*AVAILABLE DATA*

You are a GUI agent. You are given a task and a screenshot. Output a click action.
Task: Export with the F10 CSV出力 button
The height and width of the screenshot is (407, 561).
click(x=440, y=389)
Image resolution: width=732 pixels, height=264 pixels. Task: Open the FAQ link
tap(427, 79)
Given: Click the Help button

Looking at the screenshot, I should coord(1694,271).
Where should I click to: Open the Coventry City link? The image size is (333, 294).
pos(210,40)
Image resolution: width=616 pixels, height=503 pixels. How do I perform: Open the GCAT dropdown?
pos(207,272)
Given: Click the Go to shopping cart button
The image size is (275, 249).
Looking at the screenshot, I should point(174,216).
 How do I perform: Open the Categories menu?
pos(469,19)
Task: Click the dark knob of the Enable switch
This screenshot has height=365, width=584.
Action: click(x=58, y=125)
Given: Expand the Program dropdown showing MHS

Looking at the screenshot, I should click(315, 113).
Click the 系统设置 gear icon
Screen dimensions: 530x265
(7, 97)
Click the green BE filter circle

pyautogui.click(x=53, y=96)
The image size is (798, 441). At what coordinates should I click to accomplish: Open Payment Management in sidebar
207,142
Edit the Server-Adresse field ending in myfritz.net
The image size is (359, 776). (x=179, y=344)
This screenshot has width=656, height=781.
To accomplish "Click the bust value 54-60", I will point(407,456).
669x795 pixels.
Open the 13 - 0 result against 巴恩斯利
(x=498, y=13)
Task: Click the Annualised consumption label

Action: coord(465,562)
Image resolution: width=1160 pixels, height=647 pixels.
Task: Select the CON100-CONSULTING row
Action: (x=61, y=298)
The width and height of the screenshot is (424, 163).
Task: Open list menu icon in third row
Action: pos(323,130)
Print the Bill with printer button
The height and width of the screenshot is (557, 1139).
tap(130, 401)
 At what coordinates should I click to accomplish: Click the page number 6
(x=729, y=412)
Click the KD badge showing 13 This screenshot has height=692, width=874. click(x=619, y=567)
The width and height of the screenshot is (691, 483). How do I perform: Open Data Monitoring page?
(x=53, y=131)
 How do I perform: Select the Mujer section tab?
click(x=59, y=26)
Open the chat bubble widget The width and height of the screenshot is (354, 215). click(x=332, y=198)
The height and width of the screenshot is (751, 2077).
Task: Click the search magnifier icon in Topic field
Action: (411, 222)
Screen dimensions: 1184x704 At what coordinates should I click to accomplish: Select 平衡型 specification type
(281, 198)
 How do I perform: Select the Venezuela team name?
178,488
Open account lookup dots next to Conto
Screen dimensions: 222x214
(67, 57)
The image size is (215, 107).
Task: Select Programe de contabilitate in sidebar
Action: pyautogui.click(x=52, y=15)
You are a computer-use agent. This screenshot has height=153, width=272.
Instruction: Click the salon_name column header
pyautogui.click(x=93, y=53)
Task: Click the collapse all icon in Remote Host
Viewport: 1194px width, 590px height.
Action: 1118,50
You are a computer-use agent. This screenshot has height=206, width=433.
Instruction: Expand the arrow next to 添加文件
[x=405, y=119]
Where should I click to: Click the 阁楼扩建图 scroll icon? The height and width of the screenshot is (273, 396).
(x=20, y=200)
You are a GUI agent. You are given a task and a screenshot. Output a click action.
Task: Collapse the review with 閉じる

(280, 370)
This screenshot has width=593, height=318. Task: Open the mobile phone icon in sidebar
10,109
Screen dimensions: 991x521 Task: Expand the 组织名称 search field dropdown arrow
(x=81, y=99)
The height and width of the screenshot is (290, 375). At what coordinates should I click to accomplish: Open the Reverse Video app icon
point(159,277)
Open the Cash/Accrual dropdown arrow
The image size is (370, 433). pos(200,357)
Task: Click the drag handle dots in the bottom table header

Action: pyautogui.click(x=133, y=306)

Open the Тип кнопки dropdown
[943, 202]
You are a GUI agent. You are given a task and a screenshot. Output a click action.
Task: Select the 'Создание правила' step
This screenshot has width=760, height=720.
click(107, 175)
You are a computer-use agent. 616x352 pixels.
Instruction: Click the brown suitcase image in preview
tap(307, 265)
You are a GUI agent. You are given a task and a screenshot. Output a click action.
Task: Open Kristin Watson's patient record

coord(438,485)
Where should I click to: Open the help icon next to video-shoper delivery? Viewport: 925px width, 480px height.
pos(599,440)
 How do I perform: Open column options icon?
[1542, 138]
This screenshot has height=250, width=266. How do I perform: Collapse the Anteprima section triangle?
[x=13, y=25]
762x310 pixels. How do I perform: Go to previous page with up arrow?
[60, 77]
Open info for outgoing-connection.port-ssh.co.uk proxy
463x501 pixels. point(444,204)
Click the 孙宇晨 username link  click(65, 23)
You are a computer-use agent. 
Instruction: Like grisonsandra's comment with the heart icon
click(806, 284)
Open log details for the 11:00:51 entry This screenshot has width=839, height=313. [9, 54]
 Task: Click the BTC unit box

*TASK TO CARRY OUT*
Give back the material exactly as it is shown above.

*SOLUTION TO THE EXERCISE*
You are a GUI agent. You are given a task and a screenshot. Output a click action.
Task: Export with the F10 CSV出力 button
The height and width of the screenshot is (407, 561).
click(x=440, y=389)
Image resolution: width=732 pixels, height=264 pixels. Task: Open the FAQ link
tap(427, 79)
Given: Click the Help button

Looking at the screenshot, I should coord(1694,271).
Where should I click to: Open the Coventry City link? The image size is (333, 294).
pos(210,40)
Image resolution: width=616 pixels, height=503 pixels. How do I perform: Open the GCAT dropdown?
pos(207,272)
Given: Click the Go to shopping cart button
The image size is (275, 249).
Looking at the screenshot, I should point(174,216).
 How do I perform: Open the Categories menu?
pos(469,19)
Task: Click the dark knob of the Enable switch
This screenshot has height=365, width=584.
Action: click(x=58, y=125)
Given: Expand the Program dropdown showing MHS

Looking at the screenshot, I should click(315, 113).
Click the 系统设置 gear icon
Screen dimensions: 530x265
(7, 97)
Click the green BE filter circle

pyautogui.click(x=53, y=96)
The image size is (798, 441). At what coordinates should I click to accomplish: Open Payment Management in sidebar
207,142
Edit the Server-Adresse field ending in myfritz.net
The image size is (359, 776). (x=179, y=344)
This screenshot has width=656, height=781.
To accomplish "Click the bust value 54-60", I will point(407,456).
669x795 pixels.
Open the 13 - 0 result against 巴恩斯利
(x=498, y=13)
Task: Click the Annualised consumption label

Action: coord(465,562)
Image resolution: width=1160 pixels, height=647 pixels.
Task: Select the CON100-CONSULTING row
Action: (x=61, y=298)
The width and height of the screenshot is (424, 163).
Task: Open list menu icon in third row
Action: pos(323,130)
Print the Bill with printer button
The height and width of the screenshot is (557, 1139).
tap(130, 401)
 At what coordinates should I click to accomplish: Click the page number 6
(x=729, y=412)
Click the KD badge showing 13 This screenshot has height=692, width=874. click(x=619, y=567)
The width and height of the screenshot is (691, 483). How do I perform: Open Data Monitoring page?
(x=53, y=131)
 How do I perform: Select the Mujer section tab?
click(x=59, y=26)
Open the chat bubble widget The width and height of the screenshot is (354, 215). click(x=332, y=198)
The height and width of the screenshot is (751, 2077).
Task: Click the search magnifier icon in Topic field
Action: (411, 222)
Screen dimensions: 1184x704 At what coordinates should I click to accomplish: Select 平衡型 specification type
(281, 198)
 How do I perform: Select the Venezuela team name?
178,488
Open account lookup dots next to Conto
Screen dimensions: 222x214
(67, 57)
The image size is (215, 107).
Task: Select Programe de contabilitate in sidebar
Action: pyautogui.click(x=52, y=15)
You are a computer-use agent. This screenshot has height=153, width=272.
Instruction: Click the salon_name column header
pyautogui.click(x=93, y=53)
Task: Click the collapse all icon in Remote Host
Viewport: 1194px width, 590px height.
Action: 1118,50
You are a computer-use agent. This screenshot has height=206, width=433.
Instruction: Expand the arrow next to 添加文件
[x=405, y=119]
Where should I click to: Click the 阁楼扩建图 scroll icon? The height and width of the screenshot is (273, 396).
(x=20, y=200)
You are a GUI agent. You are given a task and a screenshot. Output a click action.
Task: Collapse the review with 閉じる

(280, 370)
This screenshot has width=593, height=318. Task: Open the mobile phone icon in sidebar
10,109
Screen dimensions: 991x521 Task: Expand the 组织名称 search field dropdown arrow
(x=81, y=99)
The height and width of the screenshot is (290, 375). At what coordinates should I click to accomplish: Open the Reverse Video app icon
point(159,277)
Open the Cash/Accrual dropdown arrow
The image size is (370, 433). pos(200,357)
Task: Click the drag handle dots in the bottom table header

Action: pyautogui.click(x=133, y=306)

Open the Тип кнопки dropdown
[943, 202]
You are a GUI agent. You are given a task and a screenshot. Output a click action.
Task: Select the 'Создание правила' step
This screenshot has width=760, height=720.
click(107, 175)
You are a computer-use agent. 616x352 pixels.
Instruction: Click the brown suitcase image in preview
tap(307, 265)
You are a GUI agent. You are given a task and a screenshot. Output a click action.
Task: Open Kristin Watson's patient record

coord(438,485)
Where should I click to: Open the help icon next to video-shoper delivery? Viewport: 925px width, 480px height.
pos(599,440)
 How do I perform: Open column options icon?
[1542, 138]
This screenshot has height=250, width=266. How do I perform: Collapse the Anteprima section triangle?
[x=13, y=25]
762x310 pixels. How do I perform: Go to previous page with up arrow?
[60, 77]
Open info for outgoing-connection.port-ssh.co.uk proxy
463x501 pixels. point(444,204)
Click the 孙宇晨 username link  click(65, 23)
You are a computer-use agent. 
Instruction: Like grisonsandra's comment with the heart icon
click(806, 284)
Open log details for the 11:00:51 entry This screenshot has width=839, height=313. [9, 54]
 Task: Click the BTC unit box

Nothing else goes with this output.